For any $t\in \mathbb{C}$, define $\epsilon_t:=\left(\begin{array}{cc}t&-1\\1&0\end{array}\right)$. Take any $A\in SL_2(\mathbb{C})$ so that its trace is not equal to $\pm 2.$ Then it has two distinct eigenvalues determined by its trace (use the quadratic formula on the characteristic polynomial to see this). Consequently, there is a matrix $g_A$ such that $g_A A g_A^{-1}=\epsilon_t$. Consequently, each of these conjugation orbits is closed.
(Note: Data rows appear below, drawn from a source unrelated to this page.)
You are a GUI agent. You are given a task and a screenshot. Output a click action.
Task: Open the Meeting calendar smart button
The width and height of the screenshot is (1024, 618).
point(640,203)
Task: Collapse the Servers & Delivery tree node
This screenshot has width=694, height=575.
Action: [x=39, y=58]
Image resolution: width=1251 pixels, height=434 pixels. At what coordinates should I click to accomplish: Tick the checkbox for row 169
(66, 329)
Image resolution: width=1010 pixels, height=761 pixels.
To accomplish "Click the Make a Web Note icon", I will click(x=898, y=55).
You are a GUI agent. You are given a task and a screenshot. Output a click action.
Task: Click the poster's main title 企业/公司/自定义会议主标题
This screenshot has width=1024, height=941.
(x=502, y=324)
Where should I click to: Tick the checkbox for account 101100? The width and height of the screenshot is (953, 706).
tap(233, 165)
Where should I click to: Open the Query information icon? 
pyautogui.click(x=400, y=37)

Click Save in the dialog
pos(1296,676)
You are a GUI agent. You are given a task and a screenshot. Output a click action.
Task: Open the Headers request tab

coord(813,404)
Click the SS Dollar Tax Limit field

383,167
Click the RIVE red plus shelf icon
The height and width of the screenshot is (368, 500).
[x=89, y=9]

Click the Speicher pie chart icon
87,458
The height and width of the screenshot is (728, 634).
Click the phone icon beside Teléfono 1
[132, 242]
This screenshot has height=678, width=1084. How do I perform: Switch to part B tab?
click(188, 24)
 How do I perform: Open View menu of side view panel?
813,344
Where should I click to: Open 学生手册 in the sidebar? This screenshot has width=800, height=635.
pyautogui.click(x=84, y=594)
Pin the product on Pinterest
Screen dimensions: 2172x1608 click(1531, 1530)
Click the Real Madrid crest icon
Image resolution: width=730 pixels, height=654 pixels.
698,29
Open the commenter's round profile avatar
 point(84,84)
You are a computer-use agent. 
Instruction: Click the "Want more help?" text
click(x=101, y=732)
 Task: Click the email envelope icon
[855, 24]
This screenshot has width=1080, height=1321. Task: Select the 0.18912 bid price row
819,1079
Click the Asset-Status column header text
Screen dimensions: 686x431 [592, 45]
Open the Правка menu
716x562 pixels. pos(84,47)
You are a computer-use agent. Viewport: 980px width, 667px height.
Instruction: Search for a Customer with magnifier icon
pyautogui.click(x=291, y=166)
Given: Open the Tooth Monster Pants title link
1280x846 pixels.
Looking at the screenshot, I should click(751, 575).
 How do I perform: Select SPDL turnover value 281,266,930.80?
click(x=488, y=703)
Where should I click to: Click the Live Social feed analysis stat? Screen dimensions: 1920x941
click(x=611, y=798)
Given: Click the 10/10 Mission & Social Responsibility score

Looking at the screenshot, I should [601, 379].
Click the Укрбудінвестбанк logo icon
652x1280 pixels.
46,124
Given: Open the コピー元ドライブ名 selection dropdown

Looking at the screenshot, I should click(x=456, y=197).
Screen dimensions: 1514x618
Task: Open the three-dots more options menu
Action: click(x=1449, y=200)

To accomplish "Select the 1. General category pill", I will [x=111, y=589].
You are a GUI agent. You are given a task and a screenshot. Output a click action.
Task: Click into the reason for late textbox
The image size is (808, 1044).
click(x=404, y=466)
If its trace is $\pm 2$, then $A$ is either conjugate to $\epsilon_t$ or equals $\pm\mathbf{1}$. In the former case, $\epsilon_t$ is conjugate to one of $\left(\begin{array}{cc}\pm 1& 1\\ 0& \pm 1\end{array}\right)$. Conjugating by $\left(\begin{array}{cc}n&0\\0&\frac{1}{n}\end{array}\right)$ then gives $\left(\begin{array}{cc}\pm 1& \frac{1}{n^2}\\ 0& \pm 1\end{array}\right)$. Letting $n\to \infty$ we see that $\pm \mathbf{1}$ is in the closure of the orbit of $\epsilon_t$. $\Box$

In general, $G/G$ will not be ``nice'' for complex reductive groups $G$ (unless $G$ is abelian), since the semisimple points are exactly the points with closed conjugation orbits.

However, $G/G$, in this generality, is homotopic to the GIT quotient $G/\!\!/G\cong T/W$, where $T$ is a maximal torus in $G$ and $W$ is the Weyl group. And in turn $G/\!\!/G$ is homotopic to the corresponding quotient $K/K$ for a maximal compact $K$ in $G$.

And, if $K$ is simply connected, its Weyl alcove is homeomorphic to $K/K$. Therefore, $K/K$ is homeomophic to a closed ball in this case.

Examples:

$SU(2)/SU(2)\cong [-2,2]$

$SU(3)/SU(3)\cong $

SU(3)/SU(3)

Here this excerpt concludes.